What High-Touch Surfaces Are You Forgetting? It's Worth A Look

by Erica Mitchell | April 29 2024 | Infection Control | 0 Comments

overlooked high touch surfaces-01We all know the surfaces in our facilities that are the most touched, right? Overbed tables, bed rails, door handles, keyboards. But your facility may have a unique program or provide a unique service that introduces a novel high-touch surface that might not make the typical "top ten" list. In a recent study, a team sampled high-touch surfaces only to reveal that their CPR manikins ranked as one of the top two most-touched, and therefore most-contaminated surfaces in their hospital! Due to an extra emphasis on CPR training at their facility, their CPR manikins were in constant rotation for training and assessment, making them idea reservoirs for bacterial contamination. In today's post, we will present what surfaces might go overlooked at your facility, and how you can take steps to identify other forgotten surfaces that could lead to germ transmission.

Here are some surfaces that you may not consider as harboring disease-causing pathogens, but in fact provide a reservoir that could lead to healthcare-acquired infections.

1. Workstations on Wheels (WOWs): Workstations on Wheels (WOWs) and Computers on Wheels (COWs) are becoming mainstays in today's hospitals. These mobile workstations roll into and out of patient rooms, sometimes following the patient and sometimes following the user/healthcare worker. Either way, these are high-touch surfaces that are often not sufficiently disinfected. Check out this poster presentation from 2020 that details how the handle/arm proved to be the most contaminated.

2. Breakrooms and break areas: Many high-touch surfaces abound in a break room, from fridge handles and knobs to coffee machine buttons and chair backs. These areas are potential germ reservoirs and should be disinfected frequently. This study captures just how contaminated those surfaces can be, especially the coffee maker!

3. Shared office supplies (clipboards, charts, staplers, etc): When was the last time you disinfected your stapler? How often are chart clipboards wiped down? These high-touch surfaces can be the last item touched before a healthcare worker touches a patient, so if they are not disinfected, then the focus should be on hand hygiene immediately after use! Here's a study on contaminated patient charts.

4. Communication equipment, including pneumatic delivery systems and phones: Desk phones, cell phones, and delivery systems are just a few high-touch surfaces that may be overlooked as germ reservoirs. And don't forget buttons: Call buttons, touch screens, and walk-talkie buttons are all places where germs can survive a very long time. Here's a study on worker cell phones and another study about contamination of desk phones.

5. Keyboards and buttons on not just computer, but medication dispensing machines: Buttons are everywhere! You may not be able to keep track of them all, so emphasis on hand hygiene after use is critical. This is just one of many studies about keyboard contamination.

How can you go about identifying overlooked surfaces that may require extra disinfection at your facility?

== Activity list ==
1. According to the article on overlooked high-touch surfaces, which item did a hospital study find to be one of its two most-touched surfaces?
2. Continue the article on overlooked high-touch surfaces from its final sentence onward.

== Input data ==
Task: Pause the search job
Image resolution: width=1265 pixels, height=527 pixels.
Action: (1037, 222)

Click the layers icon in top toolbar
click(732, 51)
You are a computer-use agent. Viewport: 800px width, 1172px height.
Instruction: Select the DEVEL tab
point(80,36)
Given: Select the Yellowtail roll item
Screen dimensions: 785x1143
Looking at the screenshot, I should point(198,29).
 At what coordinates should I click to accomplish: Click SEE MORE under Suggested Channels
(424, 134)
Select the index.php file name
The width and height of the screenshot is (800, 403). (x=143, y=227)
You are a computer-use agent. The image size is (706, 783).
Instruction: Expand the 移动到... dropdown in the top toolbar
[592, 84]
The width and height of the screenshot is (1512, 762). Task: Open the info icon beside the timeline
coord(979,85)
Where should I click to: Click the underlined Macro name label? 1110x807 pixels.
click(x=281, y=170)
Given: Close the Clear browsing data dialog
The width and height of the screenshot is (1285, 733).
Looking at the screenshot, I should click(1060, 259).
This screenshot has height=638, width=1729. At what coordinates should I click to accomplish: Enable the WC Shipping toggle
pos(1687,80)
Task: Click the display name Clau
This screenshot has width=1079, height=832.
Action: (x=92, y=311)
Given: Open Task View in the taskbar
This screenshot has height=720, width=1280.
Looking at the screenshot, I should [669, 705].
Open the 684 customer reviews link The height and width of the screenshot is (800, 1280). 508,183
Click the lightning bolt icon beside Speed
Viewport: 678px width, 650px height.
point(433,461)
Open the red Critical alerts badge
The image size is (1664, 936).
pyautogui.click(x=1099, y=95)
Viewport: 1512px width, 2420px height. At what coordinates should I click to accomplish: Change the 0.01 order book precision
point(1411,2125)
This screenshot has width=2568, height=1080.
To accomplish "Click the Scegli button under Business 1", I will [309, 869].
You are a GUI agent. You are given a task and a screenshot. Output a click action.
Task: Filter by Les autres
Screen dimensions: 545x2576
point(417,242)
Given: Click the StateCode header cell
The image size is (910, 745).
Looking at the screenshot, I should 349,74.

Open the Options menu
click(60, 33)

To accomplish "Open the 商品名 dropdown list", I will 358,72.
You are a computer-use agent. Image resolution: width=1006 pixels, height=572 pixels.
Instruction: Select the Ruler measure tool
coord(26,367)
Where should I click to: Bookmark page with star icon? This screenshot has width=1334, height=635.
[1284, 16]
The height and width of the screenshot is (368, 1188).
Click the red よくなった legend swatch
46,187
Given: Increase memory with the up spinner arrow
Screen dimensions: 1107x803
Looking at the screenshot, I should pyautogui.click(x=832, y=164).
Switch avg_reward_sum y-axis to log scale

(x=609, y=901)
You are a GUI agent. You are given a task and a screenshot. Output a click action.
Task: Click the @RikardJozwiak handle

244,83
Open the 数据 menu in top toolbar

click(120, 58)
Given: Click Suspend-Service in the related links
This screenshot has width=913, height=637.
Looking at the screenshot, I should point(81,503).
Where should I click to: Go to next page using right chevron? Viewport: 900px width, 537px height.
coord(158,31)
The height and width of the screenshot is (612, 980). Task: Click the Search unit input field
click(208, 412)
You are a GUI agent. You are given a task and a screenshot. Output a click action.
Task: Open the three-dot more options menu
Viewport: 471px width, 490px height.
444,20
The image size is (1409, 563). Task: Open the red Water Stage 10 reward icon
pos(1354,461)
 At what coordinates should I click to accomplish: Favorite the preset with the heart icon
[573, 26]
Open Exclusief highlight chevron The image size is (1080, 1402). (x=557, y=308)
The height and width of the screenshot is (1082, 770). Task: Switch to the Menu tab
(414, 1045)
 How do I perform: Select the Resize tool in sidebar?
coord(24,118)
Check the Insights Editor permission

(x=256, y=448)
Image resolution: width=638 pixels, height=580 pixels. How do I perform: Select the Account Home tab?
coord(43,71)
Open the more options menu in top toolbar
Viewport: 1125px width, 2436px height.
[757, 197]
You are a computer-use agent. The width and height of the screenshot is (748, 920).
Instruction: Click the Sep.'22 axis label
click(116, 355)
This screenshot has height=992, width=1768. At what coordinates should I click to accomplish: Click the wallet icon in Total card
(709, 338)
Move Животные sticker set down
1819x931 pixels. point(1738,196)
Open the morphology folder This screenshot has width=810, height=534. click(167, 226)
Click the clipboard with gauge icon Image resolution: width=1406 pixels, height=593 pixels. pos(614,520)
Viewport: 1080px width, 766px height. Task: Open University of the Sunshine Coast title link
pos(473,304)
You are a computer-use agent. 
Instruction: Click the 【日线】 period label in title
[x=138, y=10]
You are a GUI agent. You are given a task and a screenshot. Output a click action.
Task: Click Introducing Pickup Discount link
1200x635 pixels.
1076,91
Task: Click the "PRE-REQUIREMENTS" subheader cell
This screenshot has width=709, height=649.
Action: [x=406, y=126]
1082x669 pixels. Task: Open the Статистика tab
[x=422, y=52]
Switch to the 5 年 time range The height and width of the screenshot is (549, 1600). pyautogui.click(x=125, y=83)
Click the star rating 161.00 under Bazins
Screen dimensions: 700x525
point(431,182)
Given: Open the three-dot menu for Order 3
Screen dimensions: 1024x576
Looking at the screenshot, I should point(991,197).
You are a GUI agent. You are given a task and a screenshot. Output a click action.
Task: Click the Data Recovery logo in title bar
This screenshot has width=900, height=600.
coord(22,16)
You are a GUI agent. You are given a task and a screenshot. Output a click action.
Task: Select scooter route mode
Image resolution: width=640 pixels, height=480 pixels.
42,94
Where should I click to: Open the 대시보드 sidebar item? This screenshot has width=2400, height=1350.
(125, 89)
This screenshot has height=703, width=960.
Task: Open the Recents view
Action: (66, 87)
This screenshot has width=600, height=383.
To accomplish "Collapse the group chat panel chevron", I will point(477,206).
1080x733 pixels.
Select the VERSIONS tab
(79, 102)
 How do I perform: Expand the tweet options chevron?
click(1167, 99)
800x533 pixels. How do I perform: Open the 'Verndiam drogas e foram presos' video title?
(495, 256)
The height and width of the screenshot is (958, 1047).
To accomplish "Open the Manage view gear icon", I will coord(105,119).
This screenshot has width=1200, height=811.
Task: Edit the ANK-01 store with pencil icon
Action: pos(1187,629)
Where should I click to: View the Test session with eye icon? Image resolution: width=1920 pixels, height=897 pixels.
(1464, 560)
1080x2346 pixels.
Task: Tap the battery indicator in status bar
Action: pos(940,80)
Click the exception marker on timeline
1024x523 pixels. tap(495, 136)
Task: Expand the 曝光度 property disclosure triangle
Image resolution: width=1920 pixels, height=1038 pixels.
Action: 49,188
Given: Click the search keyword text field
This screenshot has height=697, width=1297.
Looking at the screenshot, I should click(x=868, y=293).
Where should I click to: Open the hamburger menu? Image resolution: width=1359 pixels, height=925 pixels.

== Answers below ==
1. CPR manikins.

2.
1. Consider initiatives that have associated technology or accessories. Are you going out into the community to do on-site screenings? These programs often require medical bags and carts that are touched by hundreds of people per month. Do you have touchscreens to help in wayfinding or to entertain patients in waiting rooms or treatment rooms? These screens must be wiped down frequently, not just during routine cleaning.

2. Consider your unique demographic and community. Do you see many families with children? If so, make sure their play areas and changing rooms are well-stocked with hand sanitizer and are disinfected regularly. Facilities that serve a higher proportion of elderly individuals should keep their immunocompromised status in mind as well.

3. New technologies that require unusual supplies: Maybe a new piece of equipment comes with a dispenser, or a storage case, or other high-touch item that is not yet on a cleaning protocol list. Make sure environmental services is informed about the new surfaces so that they become integrated into checklists.

4. Elevator buttons and escalator railings may get lots of use in your facility. As a result, their cleaning and disinfection schedule might not match the hospital down the street that has different usage.

5. Shared wheelchairs and other shared equipment is often not sufficiently disinfected, especially if it is in heavy circulation. Wheelchairs wheels come into direct contact with floors, often the dirtiest surface in a hospital. Walkers, physical therapy equipment, and exercise equipment can often have padded surfaces that are more difficult to clean, requiring additional attention to hand hygiene.

6. Outreach clinics, such as community vaccination events or screenings often use shared sign up clipboards, pens and tables. While these events cater to community rather than inpatient clients, they are opportunities for germs to spread. If the outreach clinics target an immunocompromised population, such as individuals with COPD or diabetes, extra care will be needed.

7. Outreach classes and training sessions: If your facility offers preventative care classes or training seminars, you will need to evaluate the spaces and equipment used by participants. If they share equipment with the hospital, they will need to be disinfected before and after events.